"Es ist würzig in den Souks, es ist kühl und farbig. Der Geruch, der immer angenehm ist, ändert sich allmählich, je nach der Natur der Waren. Es gibt keine Namen und keine Schilder. Es gibt kein Glas. Alles, was zu verkaufen ist, ist ausgestellt. Man weiß nie, was die Gegenstände kosten werden, weder sind sie an ihren Preisen aufgespießt, noch sind die Preise fest.
Alle Gelasse und Läden, in denen dasselbe verkauft wird, sind dicht beieinander, zwanzig oder dreißig oder mehr von Ihnen. Da gibt es einen Bazar für Gewürze und einen mehr für Lederwaren. Die Seiler haben ihre Stelle und die Korbflechter die ihre. Von den Teppichhändlern haben manche große, geräumige Gewölbe. Man schreitet an ihnen vorbei wie an einer eigenen Stadt und wird bedeutungsvoll hineingerufen. Die Silberschmiede sind um einen besonderen Hof angeordnet, in vielen von ihren schmalen Läden sieht man die Männer bei der Arbeit. Man findet alles, aber man findet es immer vielfach.
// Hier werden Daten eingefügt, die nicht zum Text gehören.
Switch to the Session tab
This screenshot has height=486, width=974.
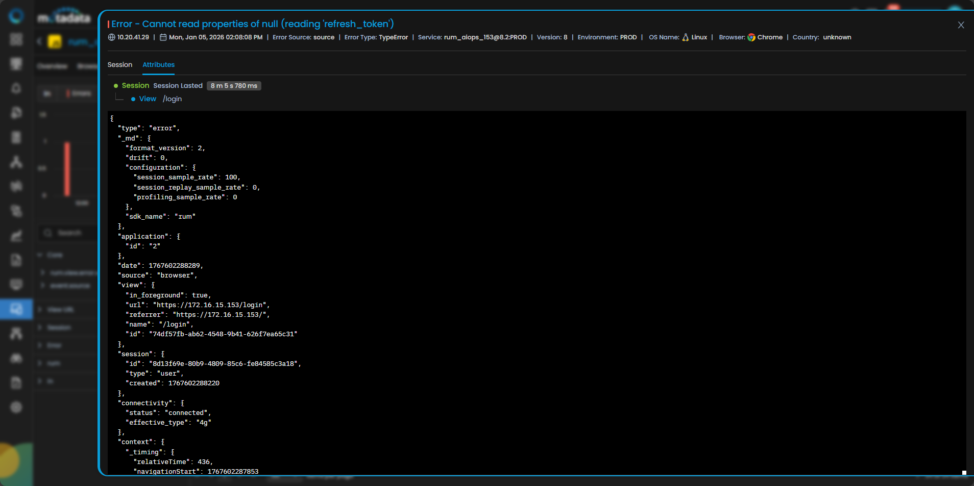click(119, 65)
Die Ledertasche, die man möchte, ist in zwanzig verschiedenen Läden ausgestellt und einer dieser Läden schließt unmittelbar an den anderen an. Da hockt ein Mann inmitten seiner Waren. Er hat sie alle ganz nah bei sich, es ist wenig Platz. ....Aber der Mann im Gelass neben ihm, der ganz anders aussieht, sitzt inmitten derselben Waren. Das geht vielleicht hundert Meter so weiter, zu beiden Seiten der gedeckten Passage. ....In dieser Zurschaustellung liegt viel Stolz. Man zeigt, was man erzeugen kann, aber man zeigt auch, wieviel es davon gibt. Es wirkt so, als wüssten die Taschen selber, dass sie der Reichtum sind.
....Es ist erstaunlich, wieviel Würde diese Gegenstände so bekommen, die der Mensch gemacht hat. ....Neben den Läden, wo nur verkauft wird, gibt es viele, vor denen man zusehen kann, wie die Gegenstände erzeugt werden. ....Es ist eine offene Tätigkeit, und was geschieht, zeigt sich, wie der fertige Gegenstand. In einer Gesellschaft, die so viel Verborgenes hat, die das Innere ihrer Häuser, Gestalt und Gesichter ihrer Frauen und selbst ihre Gotteshäuser vor Fremden eifersüchtig verbirgt, ist diese gesteigerte Offenheit dessen, was erzeugt und verkauft wird, doppelt anziehend......"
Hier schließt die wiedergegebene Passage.